Perhaps another analogy might make the distinction clearer. All of us are probably painfully aware of the impact that one individual can have on a business. If the CEO, or CFO, or CSO, or Director of IT, or head housekeeper for that matter, stops working or starts making bad decisions, the company can deteriorate rapidly. Yet it is the more subtle failings or distractions of multiple employees that most often disturb the health of the company even in good times. Two co-workers are going through a divorce, a supervisor is having an affair, the junior VP for marketing is caring for her ailing mother, and one of the bookkeepers has repetitive strain injury. Nothing is particularly unusual about any of these circumstances, and each of them is almost to be expected in even a moderate-sized group of people. For the most part organizations can and do deal with them, but mix them together in certain combinations and pretty soon potential dissipates, opportunities are lost, maybe employees start leaving, and things can fall apart. Such is also the fate of our genomes: Genes are ultimately individuals that have to work together, but they’re not perfect, and sometimes the pieces just don’t mesh.

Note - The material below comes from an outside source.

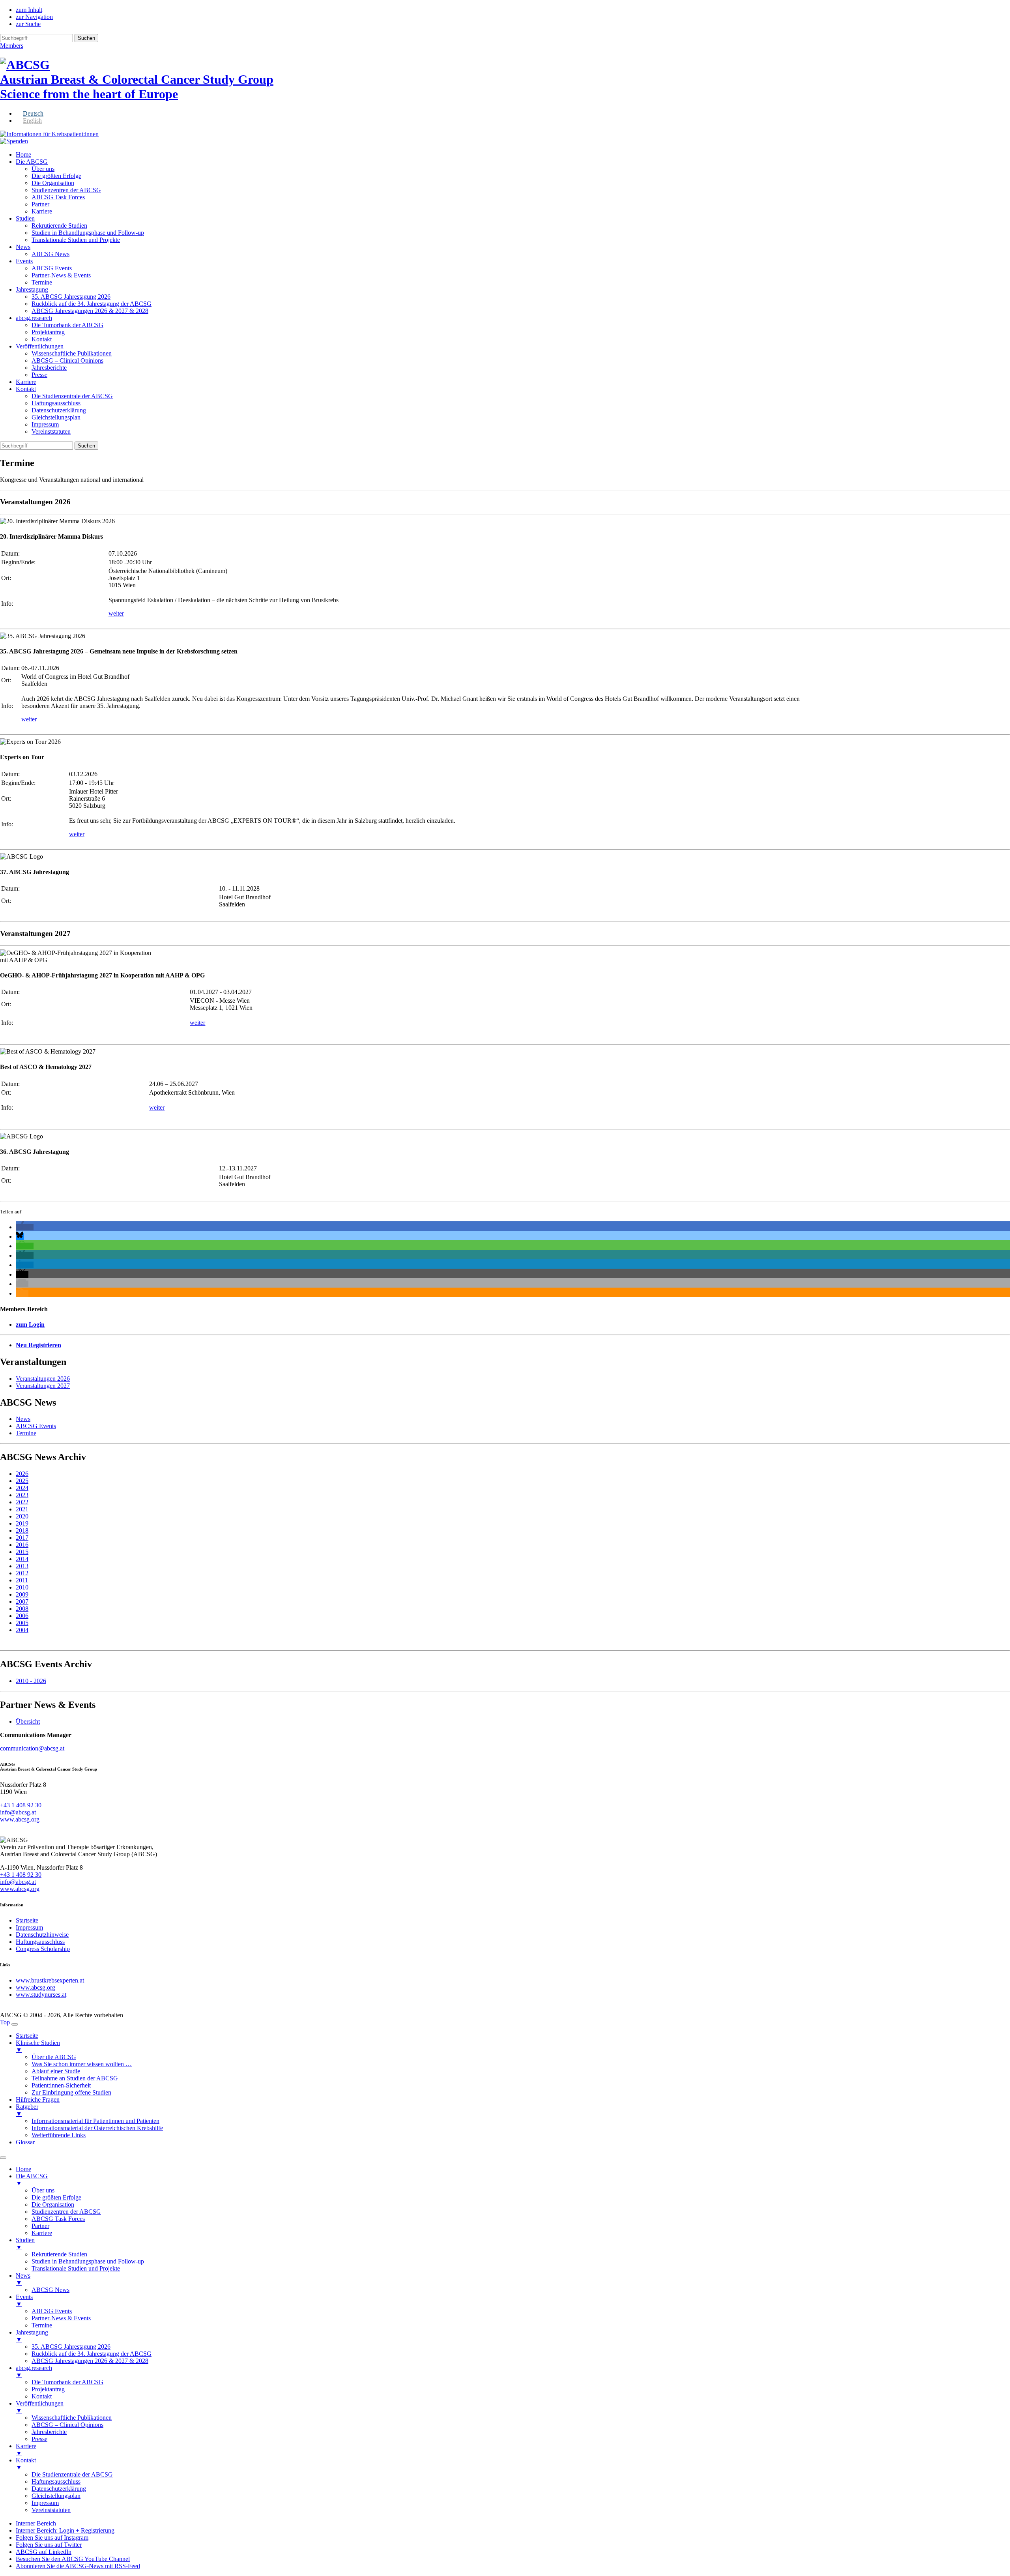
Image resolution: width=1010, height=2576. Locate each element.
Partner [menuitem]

Far from being selfish robots, genes are in fact little molecular existentialists. Contemporary molecular biology is about relationships and networks. It is the context within which a gene is used that defines what it does and what it is. Sure, certain genes are essential for the development of the eye or the heart, but these same genes do other things in different contexts. Think not of genes as dictators, but rather as a parliament of constituents—a parliament that on the whole does a pretty decent job, but sometimes messes up, with dire consequences for the health of the organism.